17-Week Delay Surgery after Chemoradiation in Rectal Cancer with Complete Pathological Response

1Department of Surgery, Digestive Surgery Service, Hospital de Santo António, Centro Hospitalar do Porto, Largo Professor Abel Salazar, 4099-003 Porto, Portugal
2Department of Medical Imaging, Radiology Service, Hospital de Santo António, Centro Hospitalar do Porto, Largo Professor Abel Salazar, 4099-003 Porto, Portugal
3Department of Pathology, Pathological Anatomy Service, Hospital de Santo António, Centro Hospitalar do Porto, Largo Professor Abel Salazar, 4099-003 Porto, Portugal
4Department of Pathology and Molecular Immunology, Instituto de Ciências Biomédicas Abel Salazar, Rua Jorge Viterbo Ferreira No. 228, 4050-313 Porto, Portugal

Received 21 April 2015; Accepted 27 September 2015

Academic Editor: Tsukasa Hotta

Copyright © 2015 Marisa D. Santos et al. This is an open access article distributed under the Creative Commons Attribution License, which permits unrestricted use, distribution, and reproduction in any medium, provided the original work is properly cited.

Abstract

Neoadjuvant chemoradiation (CRT) followed by curative surgery still remains the standard of care for locally advanced rectal cancer (LARC). The main purpose of this multimodal treatment is to achieve a complete pathological tumor response (ypCR), with better survival. The surgery delay after CRT completion seems to increase tumor response and ypCR rate. Usually, time intervals range from 8 to 12 weeks, but the maximum tumor regression may not be seen in rectal adenocarcinomas until several months after CRT. About this issue, we report a case of a 52-year-old man with LARC treated with neoadjuvant CRT who developed, one month after RT completion, an acute myocardial infarction. The need to increase the interval between CRT and surgery for 17 weeks allowed a curative surgery without morbidity and an unexpected complete tumor response in the resected specimen (given the parameters presented in pelvic magnetic resonance imaging (MRI) performed 11 weeks after radiotherapy completion).

1. Introduction

Neoadjuvant chemoradiation (CRT) followed by total mesorectum excision (TME) surgery and systemic chemotherapy still remains the standard of care for locally advanced rectal cancer (LARC), but not all cases benefit from this treatment modality. This multimodal treatment improves disease pelvic control but better survival is achieved only if pathological response is present [1, 2]. In LARC, neoadjuvant CRT is extensively used to decrease the risk of local failure by sterilizing microscopic tumor foci not removed by the surgeon. It also allows radical surgery in difficult resectable tumors and increases the chances of sphincter-saving surgery. For a successful outcome, the size or the stage of the rectal tumor must be decreased. An interval between the end of CRT and surgery is required for tumor regression. Moreover, tumor regression varies between complete, poor, and even absence response. Tumor regression grade depends on tumor biology, CRT scheme, and the time interval between the end of CRT and surgery. If tumor response is complete or near complete, we have a favorable tumor biological profile with less risk of recurrence and better survival. When tumor CRT response is present, prolonging the time interval between CRT and surgery in order to achieve maximal tumor regression and diminish complications during surgery is advisable. On the other hand, if the tumor is a poor responder, a longer time interval after CRT is counterproductive. Maximum tumor regression may not be seen in rectal adenocarcinomas until after several months after the end of CRT; thus, a longer than usual CRT delay may benefit those well responding tumors. Predicting tumor response is not possible yet and the delay between neo-CRT and surgery in most studies ranges between 8 and 12 weeks. The optimal interval time between neoadjuvant CRT and surgery for rectal cancer has been debated.

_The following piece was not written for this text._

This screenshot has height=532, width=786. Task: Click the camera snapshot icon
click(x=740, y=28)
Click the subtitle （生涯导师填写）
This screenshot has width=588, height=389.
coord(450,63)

In this regard we report a patient with LARC where the need to increase the interval between neo-CRT and surgery in 17 weeks was safe and allowed a complete tumor response in the resected specimen that was not present in the pelvic MRI performed 11 weeks after radiotherapy completion.

2. Case Report

A 52-year-old man, with a 4-month history of bloody stool, change in size and shape of stools, and feeling of incomplete defecation, is subjected to a colonoscopy that revealed ulcer vegetative circumferential tumor at 6 cm of anal margin not crossable with colonoscope. Biopsy resulted in ulcerative adenocarcinoma (Figure 1(a)).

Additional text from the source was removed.